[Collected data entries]

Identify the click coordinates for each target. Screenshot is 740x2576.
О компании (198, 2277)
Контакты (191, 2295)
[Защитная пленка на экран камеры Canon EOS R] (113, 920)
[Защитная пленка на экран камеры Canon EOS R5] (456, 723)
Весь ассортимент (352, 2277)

*WHAT YOU HAVE TO DO:* Reproduce, please, every line of the records above without alteration.

*WRITTEN REPLY:*
Identify the click coordinates for each target. Screenshot is 740x2576.
О компании (198, 2277)
Контакты (191, 2295)
[Защитная пленка на экран камеры Canon EOS R] (113, 920)
[Защитная пленка на экран камеры Canon EOS R5] (456, 723)
Весь ассортимент (352, 2277)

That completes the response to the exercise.